Early in her career she was mostly a singer and eventually became an actress.
She most notably played the role of Madame Lajoie in François Truffaut's Academy Award for Best Foreign Language Film winner, Day for Night (1973) (originally billed as La Nuit américaine, France) for which Truffaut was also nominated for the Academy Award for Best Director. The film won the 1973 BAFTA Award for Best Film.
She played the role of Madame Pouche in Philippe Ducrest's television programme Chambre 17 (1981), as well as an "old woman" in the mini-television-series A Year in Provence (1993).
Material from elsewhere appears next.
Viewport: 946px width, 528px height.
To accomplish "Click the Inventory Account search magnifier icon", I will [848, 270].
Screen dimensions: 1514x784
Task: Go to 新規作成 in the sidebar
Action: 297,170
Grosses bises a toute la famille.

== Filmography ==
- 1973: La Nuit américaine (official release) / Day for Night (USA release) (Motion Picture/Film) (directed by François Truffaut) (starring Jacqueline Bisset, Jean-Pierre Léaud) - Madame Lajoie
- 1979: Ils sont grands, ces petits (Motion Picture/Film) (directed by Joël Santoni) (starring Catherine Deneuve) - Concierge
- 1981: Chambre 17 (Television) (directed by Philippe Ducrest) - Madame Pouche
- 1993: A Year in Provence (Television) - old woman (final appearance)

== Death ==

On 28 October 2005, Zénaïde Rossi Roche passed, survived at that time by her two youngest sons. Her remains were donated to science as per her wishes.